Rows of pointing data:
* * * * * * *

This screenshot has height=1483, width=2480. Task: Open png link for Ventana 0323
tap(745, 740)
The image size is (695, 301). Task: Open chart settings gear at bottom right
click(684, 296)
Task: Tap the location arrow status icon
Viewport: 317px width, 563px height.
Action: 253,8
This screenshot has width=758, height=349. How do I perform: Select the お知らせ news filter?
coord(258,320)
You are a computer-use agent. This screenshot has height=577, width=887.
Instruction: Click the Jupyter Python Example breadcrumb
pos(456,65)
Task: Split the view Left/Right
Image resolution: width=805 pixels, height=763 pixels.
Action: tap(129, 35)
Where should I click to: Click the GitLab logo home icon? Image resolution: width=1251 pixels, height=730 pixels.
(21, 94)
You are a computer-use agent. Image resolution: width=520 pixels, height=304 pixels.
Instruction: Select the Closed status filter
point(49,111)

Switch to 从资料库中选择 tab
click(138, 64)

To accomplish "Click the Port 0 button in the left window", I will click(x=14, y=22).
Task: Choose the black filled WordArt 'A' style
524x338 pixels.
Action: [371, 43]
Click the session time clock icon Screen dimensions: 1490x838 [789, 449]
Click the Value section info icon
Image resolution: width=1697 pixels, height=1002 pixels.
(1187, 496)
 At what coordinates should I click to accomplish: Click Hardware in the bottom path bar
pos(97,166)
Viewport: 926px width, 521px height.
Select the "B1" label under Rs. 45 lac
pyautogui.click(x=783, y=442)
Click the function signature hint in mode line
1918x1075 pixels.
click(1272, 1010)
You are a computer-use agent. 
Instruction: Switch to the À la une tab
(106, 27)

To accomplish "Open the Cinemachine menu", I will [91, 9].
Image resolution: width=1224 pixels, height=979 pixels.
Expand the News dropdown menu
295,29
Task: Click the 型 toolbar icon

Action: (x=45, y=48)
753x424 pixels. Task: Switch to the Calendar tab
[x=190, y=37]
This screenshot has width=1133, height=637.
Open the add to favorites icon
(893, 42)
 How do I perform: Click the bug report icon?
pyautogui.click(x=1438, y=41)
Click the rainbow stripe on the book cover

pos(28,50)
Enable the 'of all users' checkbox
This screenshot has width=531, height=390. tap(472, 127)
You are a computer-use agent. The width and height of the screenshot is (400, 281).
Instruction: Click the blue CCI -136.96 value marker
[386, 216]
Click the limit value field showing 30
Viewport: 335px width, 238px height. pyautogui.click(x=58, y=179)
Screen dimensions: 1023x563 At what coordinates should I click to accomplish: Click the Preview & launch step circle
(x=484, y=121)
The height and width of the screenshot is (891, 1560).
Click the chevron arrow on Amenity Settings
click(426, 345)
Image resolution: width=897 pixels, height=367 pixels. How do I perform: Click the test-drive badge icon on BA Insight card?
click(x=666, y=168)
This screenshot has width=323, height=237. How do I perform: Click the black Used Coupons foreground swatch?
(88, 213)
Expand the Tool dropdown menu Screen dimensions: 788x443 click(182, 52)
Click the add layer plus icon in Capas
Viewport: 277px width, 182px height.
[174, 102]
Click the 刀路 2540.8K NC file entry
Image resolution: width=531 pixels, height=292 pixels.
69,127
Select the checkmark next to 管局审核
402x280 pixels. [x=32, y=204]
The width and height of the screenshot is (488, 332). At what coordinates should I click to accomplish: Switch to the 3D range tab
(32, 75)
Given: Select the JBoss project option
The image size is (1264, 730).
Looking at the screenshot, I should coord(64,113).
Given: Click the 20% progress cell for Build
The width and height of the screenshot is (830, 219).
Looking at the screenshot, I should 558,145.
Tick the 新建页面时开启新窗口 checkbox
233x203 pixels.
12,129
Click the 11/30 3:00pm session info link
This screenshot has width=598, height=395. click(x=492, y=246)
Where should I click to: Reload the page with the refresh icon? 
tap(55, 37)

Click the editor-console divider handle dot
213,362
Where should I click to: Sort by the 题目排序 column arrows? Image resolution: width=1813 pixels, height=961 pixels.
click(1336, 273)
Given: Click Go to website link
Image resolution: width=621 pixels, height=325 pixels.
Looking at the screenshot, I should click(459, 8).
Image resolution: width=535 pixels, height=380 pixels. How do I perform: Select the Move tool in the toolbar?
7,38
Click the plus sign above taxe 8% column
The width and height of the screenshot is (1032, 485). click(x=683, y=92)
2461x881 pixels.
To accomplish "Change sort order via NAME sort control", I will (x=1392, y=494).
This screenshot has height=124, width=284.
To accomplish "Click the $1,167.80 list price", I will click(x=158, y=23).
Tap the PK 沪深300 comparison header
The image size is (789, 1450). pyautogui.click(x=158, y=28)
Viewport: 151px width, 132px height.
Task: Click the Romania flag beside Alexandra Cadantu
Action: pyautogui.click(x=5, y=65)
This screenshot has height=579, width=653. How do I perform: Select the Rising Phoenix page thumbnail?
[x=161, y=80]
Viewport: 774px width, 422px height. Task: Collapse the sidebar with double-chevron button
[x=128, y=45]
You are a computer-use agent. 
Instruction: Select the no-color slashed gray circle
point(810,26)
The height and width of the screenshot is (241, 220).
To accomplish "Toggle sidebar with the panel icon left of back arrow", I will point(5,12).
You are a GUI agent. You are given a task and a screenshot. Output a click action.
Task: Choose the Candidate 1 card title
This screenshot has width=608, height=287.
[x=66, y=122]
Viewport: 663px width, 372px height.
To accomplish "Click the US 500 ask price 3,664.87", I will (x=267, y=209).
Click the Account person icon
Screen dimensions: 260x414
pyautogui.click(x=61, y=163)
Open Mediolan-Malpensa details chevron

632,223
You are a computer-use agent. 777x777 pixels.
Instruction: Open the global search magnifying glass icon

* * * * * * *

» **INSTRUCTIONS TO FOLLOW**: Please put the items above into a JSON list of strings with one string per line, skipping any blank lines.

» **SOLUTION BELOW**:
[
  "This screenshot has height=1483, width=2480. Task: Open png link for Ventana 0323",
  "tap(745, 740)",
  "The image size is (695, 301). Task: Open chart settings gear at bottom right",
  "click(684, 296)",
  "Task: Tap the location arrow status icon",
  "Viewport: 317px width, 563px height.",
  "Action: 253,8",
  "This screenshot has width=758, height=349. How do I perform: Select the お知らせ news filter?",
  "coord(258,320)",
  "You are a computer-use agent. This screenshot has height=577, width=887.",
  "Instruction: Click the Jupyter Python Example breadcrumb",
  "pos(456,65)",
  "Task: Split the view Left/Right",
  "Image resolution: width=805 pixels, height=763 pixels.",
  "Action: tap(129, 35)",
  "Where should I click to: Click the GitLab logo home icon? Image resolution: width=1251 pixels, height=730 pixels.",
  "(21, 94)",
  "You are a computer-use agent. Image resolution: width=520 pixels, height=304 pixels.",
  "Instruction: Select the Closed status filter",
  "point(49,111)",
  "Switch to 从资料库中选择 tab",
  "click(138, 64)",
  "To accomplish \"Click the Port 0 button in the left window\", I will click(x=14, y=22).",
  "Task: Choose the black filled WordArt 'A' style",
  "524x338 pixels.",
  "Action: [371, 43]",
  "Click the session time clock icon Screen dimensions: 1490x838 [789, 449]",
  "Click the Value section info icon",
  "Image resolution: width=1697 pixels, height=1002 pixels.",
  "(1187, 496)",
  " At what coordinates should I click to accomplish: Click Hardware in the bottom path bar",
  "pos(97,166)",
  "Viewport: 926px width, 521px height.",
  "Select the \"B1\" label under Rs. 45 lac",
  "pyautogui.click(x=783, y=442)",
  "Click the function signature hint in mode line",
  "1918x1075 pixels.",
  "click(1272, 1010)",
  "You are a computer-use agent. ",
  "Instruction: Switch to the À la une tab",
  "(106, 27)",
  "To accomplish \"Open the Cinemachine menu\", I will [91, 9].",
  "Image resolution: width=1224 pixels, height=979 pixels.",
  "Expand the News dropdown menu",
  "295,29",
  "Task: Click the 型 toolbar icon",
  "Action: (x=45, y=48)",
  "753x424 pixels. Task: Switch to the Calendar tab",
  "[x=190, y=37]",
  "This screenshot has width=1133, height=637.",
  "Open the add to favorites icon",
  "(893, 42)",
  " How do I perform: Click the bug report icon?",
  "pyautogui.click(x=1438, y=41)",
  "Click the rainbow stripe on the book cover",
  "pos(28,50)",
  "Enable the 'of all users' checkbox",
  "This screenshot has width=531, height=390. tap(472, 127)",
  "You are a computer-use agent. The width and height of the screenshot is (400, 281).",
  "Instruction: Click the blue CCI -136.96 value marker",
  "[386, 216]",
  "Click the limit value field showing 30",
  "Viewport: 335px width, 238px height. pyautogui.click(x=58, y=179)",
  "Screen dimensions: 1023x563 At what coordinates should I click to accomplish: Click the Preview & launch step circle",
  "(x=484, y=121)",
  "The height and width of the screenshot is (891, 1560).",
  "Click the chevron arrow on Amenity Settings",
  "click(426, 345)",
  "Image resolution: width=897 pixels, height=367 pixels. How do I perform: Click the test-drive badge icon on BA Insight card?",
  "click(x=666, y=168)",
  "This screenshot has width=323, height=237. How do I perform: Click the black Used Coupons foreground swatch?",
  "(88, 213)",
  "Expand the Tool dropdown menu Screen dimensions: 788x443 click(182, 52)",
  "Click the add layer plus icon in Capas",
  "Viewport: 277px width, 182px height.",
  "[174, 102]",
  "Click the 刀路 2540.8K NC file entry",
  "Image resolution: width=531 pixels, height=292 pixels.",
  "69,127",
  "Select the checkmark next to 管局审核",
  "402x280 pixels. [x=32, y=204]",
  "The width and height of the screenshot is (488, 332). At what coordinates should I click to accomplish: Switch to the 3D range tab",
  "(32, 75)",
  "Given: Select the JBoss project option",
  "The image size is (1264, 730).",
  "Looking at the screenshot, I should coord(64,113).",
  "Given: Click the 20% progress cell for Build",
  "The width and height of the screenshot is (830, 219).",
  "Looking at the screenshot, I should 558,145.",
  "Tick the 新建页面时开启新窗口 checkbox",
  "233x203 pixels.",
  "12,129",
  "Click the 11/30 3:00pm session info link",
  "This screenshot has width=598, height=395. click(x=492, y=246)",
  "Where should I click to: Reload the page with the refresh icon? ",
  "tap(55, 37)",
  "Click the editor-console divider handle dot",
  "213,362",
  "Where should I click to: Sort by the 题目排序 column arrows? Image resolution: width=1813 pixels, height=961 pixels.",
  "click(1336, 273)",
  "Given: Click Go to website link",
  "Image resolution: width=621 pixels, height=325 pixels.",
  "Looking at the screenshot, I should click(459, 8).",
  "Image resolution: width=535 pixels, height=380 pixels. How do I perform: Select the Move tool in the toolbar?",
  "7,38",
  "Click the plus sign above taxe 8% column",
  "The width and height of the screenshot is (1032, 485). click(x=683, y=92)",
  "2461x881 pixels.",
  "To accomplish \"Change sort order via NAME sort control\", I will (x=1392, y=494).",
  "This screenshot has height=124, width=284.",
  "To accomplish \"Click the $1,167.80 list price\", I will click(x=158, y=23).",
  "Tap the PK 沪深300 comparison header",
  "The image size is (789, 1450). pyautogui.click(x=158, y=28)",
  "Viewport: 151px width, 132px height.",
  "Task: Click the Romania flag beside Alexandra Cadantu",
  "Action: pyautogui.click(x=5, y=65)",
  "This screenshot has height=579, width=653. How do I perform: Select the Rising Phoenix page thumbnail?",
  "[x=161, y=80]",
  "Viewport: 774px width, 422px height. Task: Collapse the sidebar with double-chevron button",
  "[x=128, y=45]",
  "You are a computer-use agent. ",
  "Instruction: Select the no-color slashed gray circle",
  "point(810,26)",
  "The height and width of the screenshot is (241, 220).",
  "To accomplish \"Toggle sidebar with the panel icon left of back arrow\", I will point(5,12).",
  "You are a GUI agent. You are given a task and a screenshot. Output a click action.",
  "Task: Choose the Candidate 1 card title",
  "This screenshot has width=608, height=287.",
  "[x=66, y=122]",
  "Viewport: 663px width, 372px height.",
  "To accomplish \"Click the US 500 ask price 3,664.87\", I will (x=267, y=209).",
  "Click the Account person icon",
  "Screen dimensions: 260x414",
  "pyautogui.click(x=61, y=163)",
  "Open Mediolan-Malpensa details chevron",
  "632,223",
  "You are a computer-use agent. 777x777 pixels.",
  "Instruction: Open the global search magnifying glass icon"
]